Précompte immobilier: trois possibilités

Pour l’expert en droit fiscal, il convient de distinguer trois situations.

1. « Il est interdit, pour le propriétaire, de reporter le paiement du précompte immobilier sur le locataire. C’est donc une mauvaise nouvelle pour le détenteur qui occupe son bien, mais aussi pour celui qui le loue à titre privé. »

2. « S’il s’agit d’un local commercial, il revient à l’occupant de payer le précompte immobilier. Les entreprises ou indépendants qui ont des baux commerciaux sont donc redevables de cette taxe. »

3. « Treize communes en Belgique, dont huit bruxelloises (retrouvez la liste détaillée en fin d’article, NDLR) ont décidé d’augmenter leurs centimes additionnels au précompte immobilier. La commune de Forest, à Bruxelles, détient le record national, avec une augmentation de 28%. Les propriétaires de cette localité vont donc subir l’indexation de 9,6%, qui sera également appliquée aux centimes additionnels, eux-mêmes gonflés, de sorte que le précompte total augmentera de 32%. Les gens qui se trouvent dans cette situation subissent une véritable une double peine. »

Un cercle vicieux

Ce dernier cas de figure est quelque peu baroque, estime Thierry Litannie. « Car les communes qui appliquent des centimes additionnels élevés sont souvent celles qui ne sont pas les plus riches du Royaume, et dont les propriétaires et les occupants ne sont pas les plus aisés non plus. A l’inverse, à Knokke, il n’y a pas de centimes additionnels », fait-il remarquer.

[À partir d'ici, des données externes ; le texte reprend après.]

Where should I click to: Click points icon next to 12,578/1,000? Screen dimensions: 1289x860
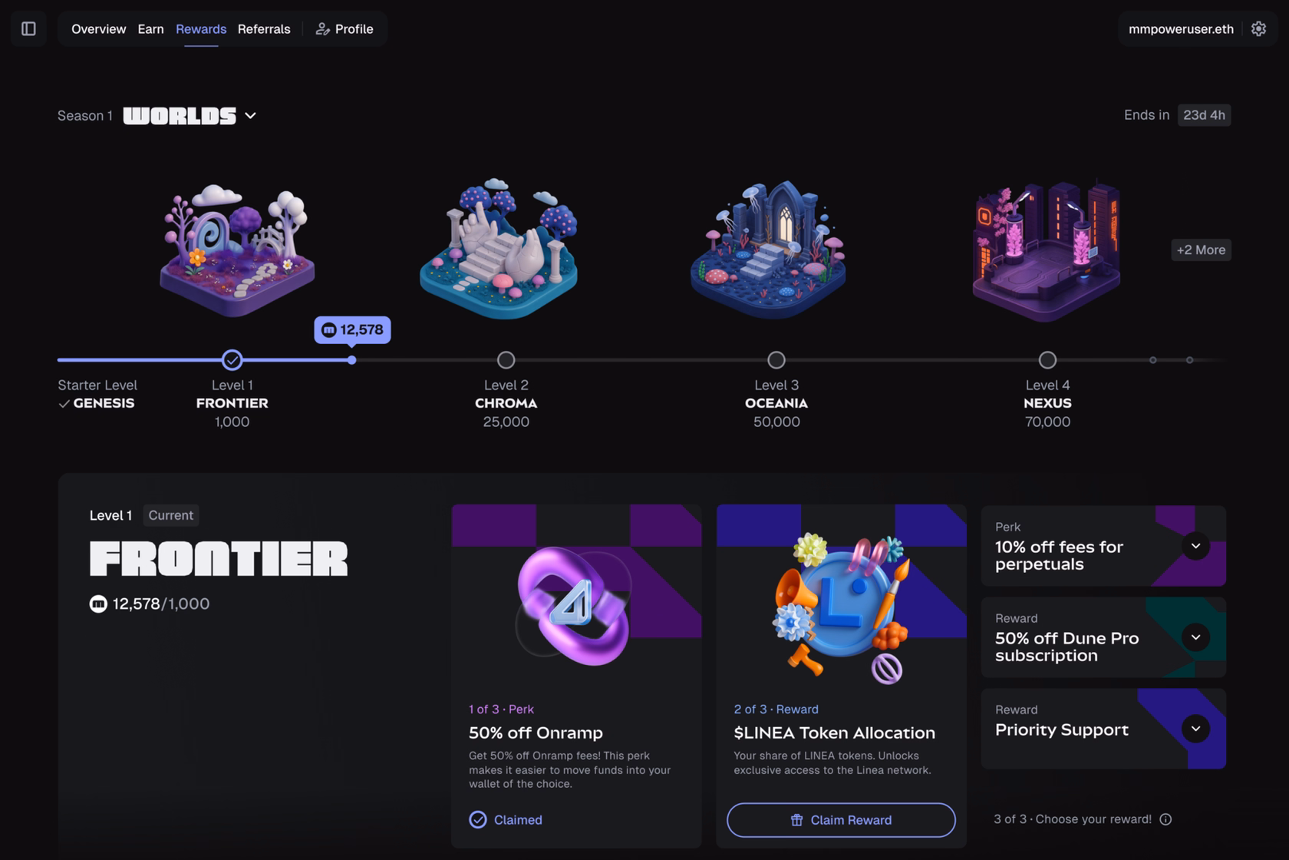coord(98,604)
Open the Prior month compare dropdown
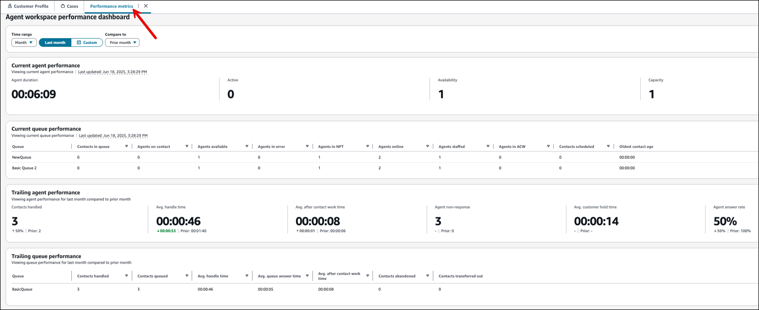Viewport: 759px width, 310px height. [122, 42]
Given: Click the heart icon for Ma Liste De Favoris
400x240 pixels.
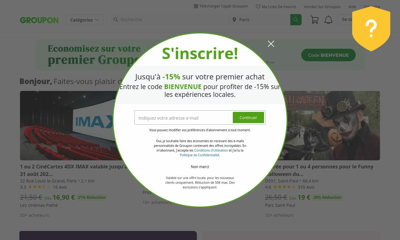Looking at the screenshot, I should [x=258, y=7].
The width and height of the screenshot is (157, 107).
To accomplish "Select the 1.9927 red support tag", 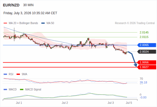I will point(147,67).
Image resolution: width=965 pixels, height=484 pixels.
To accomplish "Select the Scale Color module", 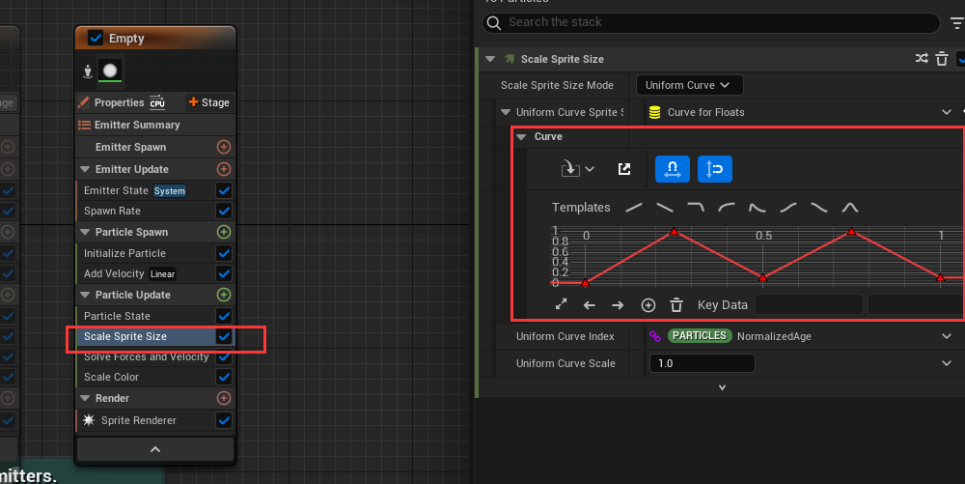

Ainsi, une espèce de cercle vicieux se crée. « La commune défavorisée, qui doit financer davantage de services sociaux, va appliquer, par la force des choses, des centimes additionnels plus élevés à la charge de personnes moins aisées financièrement. Paradoxalement, plus la commune est riche, moins les centimes additionnels sont élevés », relève l’avocat fiscaliste.

Chacun taxe dans son bac à sable. Mais aucun organisme n’impose une vision globale.

Thierry Litannie

Pour le spécialiste, les niveaux de taxation sont trop divisés en Belgique, et, par conséquent, aucune vision globale ne se dégage. « C’est l’effet pervers de notre lasagne institutionnelle. Les propriétaires paient le droit d’enregistrement à la Région, les impôts au fédéral s’ils louent leur bien… Chacun taxe dans son bac à sable. Mais aucun organisme n’impose une vision globale. »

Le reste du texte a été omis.